Word and item position data:
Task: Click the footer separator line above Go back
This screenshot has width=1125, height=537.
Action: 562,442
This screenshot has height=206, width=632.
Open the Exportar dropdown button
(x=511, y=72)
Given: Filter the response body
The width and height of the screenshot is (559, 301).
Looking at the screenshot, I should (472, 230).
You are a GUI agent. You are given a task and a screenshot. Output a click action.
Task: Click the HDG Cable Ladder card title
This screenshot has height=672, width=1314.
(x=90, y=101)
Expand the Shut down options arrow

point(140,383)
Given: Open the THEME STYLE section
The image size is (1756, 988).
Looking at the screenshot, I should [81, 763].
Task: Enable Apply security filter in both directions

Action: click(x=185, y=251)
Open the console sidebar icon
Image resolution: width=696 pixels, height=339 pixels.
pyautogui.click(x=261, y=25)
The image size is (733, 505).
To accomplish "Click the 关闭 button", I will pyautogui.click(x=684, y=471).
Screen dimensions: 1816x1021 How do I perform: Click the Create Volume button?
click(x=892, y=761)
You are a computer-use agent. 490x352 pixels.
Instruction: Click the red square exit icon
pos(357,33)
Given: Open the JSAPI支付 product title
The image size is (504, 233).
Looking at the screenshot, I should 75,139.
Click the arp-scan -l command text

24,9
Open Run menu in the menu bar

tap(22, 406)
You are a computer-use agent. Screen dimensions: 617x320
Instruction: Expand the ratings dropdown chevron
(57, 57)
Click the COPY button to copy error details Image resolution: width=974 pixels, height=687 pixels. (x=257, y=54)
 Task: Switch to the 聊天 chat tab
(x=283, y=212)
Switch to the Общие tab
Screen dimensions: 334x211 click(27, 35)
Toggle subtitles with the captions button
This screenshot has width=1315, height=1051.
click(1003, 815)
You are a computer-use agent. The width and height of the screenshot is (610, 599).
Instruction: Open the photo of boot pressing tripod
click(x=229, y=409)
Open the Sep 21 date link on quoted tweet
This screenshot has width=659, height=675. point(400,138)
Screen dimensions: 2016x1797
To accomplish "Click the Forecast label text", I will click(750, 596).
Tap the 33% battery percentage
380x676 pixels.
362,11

→ Work required:
Reproduce the listing in full, switching every occurrence of "Instruction" to "Directive" and leaving all other text unchanged.

→ Solution:
Task: Click the footer separator line above Go back
This screenshot has width=1125, height=537.
Action: 562,442
This screenshot has height=206, width=632.
Open the Exportar dropdown button
(x=511, y=72)
Given: Filter the response body
The width and height of the screenshot is (559, 301).
Looking at the screenshot, I should (472, 230).
You are a GUI agent. You are given a task and a screenshot. Output a click action.
Task: Click the HDG Cable Ladder card title
This screenshot has height=672, width=1314.
(x=90, y=101)
Expand the Shut down options arrow

point(140,383)
Given: Open the THEME STYLE section
The image size is (1756, 988).
Looking at the screenshot, I should [81, 763].
Task: Enable Apply security filter in both directions

Action: click(x=185, y=251)
Open the console sidebar icon
Image resolution: width=696 pixels, height=339 pixels.
pyautogui.click(x=261, y=25)
The image size is (733, 505).
To accomplish "Click the 关闭 button", I will pyautogui.click(x=684, y=471).
Screen dimensions: 1816x1021 How do I perform: Click the Create Volume button?
click(x=892, y=761)
You are a computer-use agent. 490x352 pixels.
Directive: Click the red square exit icon
pos(357,33)
Given: Open the JSAPI支付 product title
The image size is (504, 233).
Looking at the screenshot, I should 75,139.
Click the arp-scan -l command text

24,9
Open Run menu in the menu bar

tap(22, 406)
You are a computer-use agent. Screen dimensions: 617x320
Directive: Expand the ratings dropdown chevron
(57, 57)
Click the COPY button to copy error details Image resolution: width=974 pixels, height=687 pixels. (x=257, y=54)
 Task: Switch to the 聊天 chat tab
(x=283, y=212)
Switch to the Общие tab
Screen dimensions: 334x211 click(27, 35)
Toggle subtitles with the captions button
This screenshot has width=1315, height=1051.
click(1003, 815)
You are a computer-use agent. The width and height of the screenshot is (610, 599).
Directive: Open the photo of boot pressing tripod
click(x=229, y=409)
Open the Sep 21 date link on quoted tweet
This screenshot has width=659, height=675. point(400,138)
Screen dimensions: 2016x1797
To accomplish "Click the Forecast label text", I will click(750, 596).
Tap the 33% battery percentage
380x676 pixels.
362,11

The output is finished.